The study’s results, which will be reported at the 2022 American College of Emergency Physicians (ACEP) Scientific Assembly in San Francisco, show that irrespective of initial cardiac rhythm, even Asystole/Pulseless Electrical Activity, ACE-CPR was associated with higher adjusted odds ratios (OR) of survival to hospital discharge relative to conventional supine CPR (C-CPR), when initiated in less than 18 minutes after the emergency call.

Authored by twenty-five of the most respected names in prehospital medicine, the article, Head and thorax elevation during cardiopulmonary resuscitation using circulatory adjuncts is associated with improved survival, shows that individuals suffering a medical cardiac arrest stand a significantly better chance of surviving to discharge neurologically intact from a hospital if they receive a new head and shoulder elevation approach to cardiopulmonary resuscitation (CPR), especially if initial treatment using the new approach is initiated in less than 18 minutes after the call for help is received at an emergency dispatch center.

The new technique for resuscitation combining controlled elevation of the head and thorax with active compression-decompression (ACD) CPR and the use of an impedance threshold device (ITD), has shown to improve neurological survival significantly versus conventional CPR (C-CPR) by decreasing intracranial pressure and improving cerebral perfusion pressure, cerebral blood flow, and neurologically favorable survival.
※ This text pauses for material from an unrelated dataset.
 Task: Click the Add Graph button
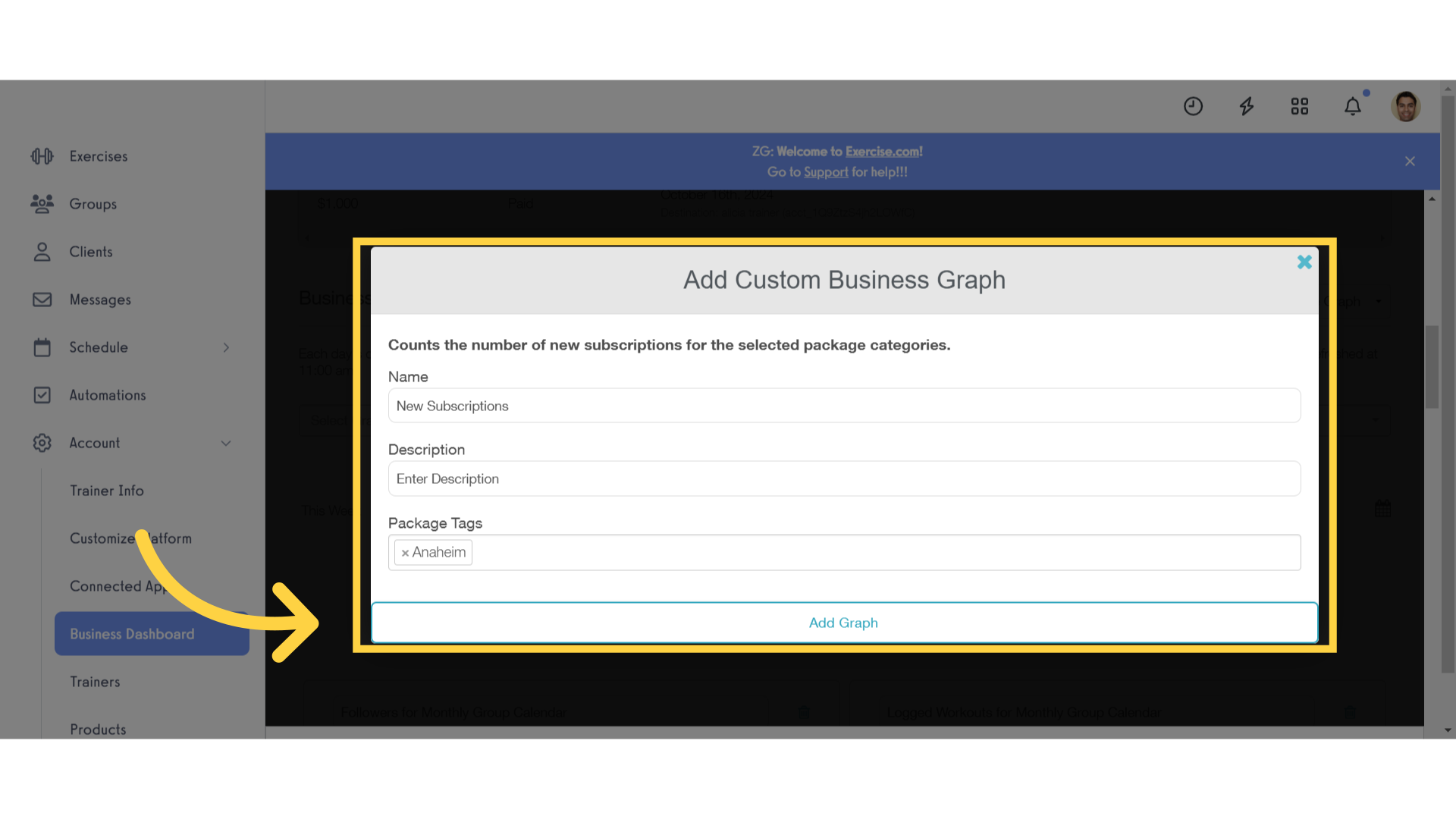click(844, 622)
Rapid use of ACE-CPR was able to perfuse the brain more effectively with oxygenated blood, associated with higher probabilities of ROSC and favorable neurological survival, and a higher likelihood of survival to hospital discharge after OHCA. Irrespective of the presenting rhythm, when ACE-CPR was started rapidly, there was a higher probability of survival to hospital discharge versus C-CPR.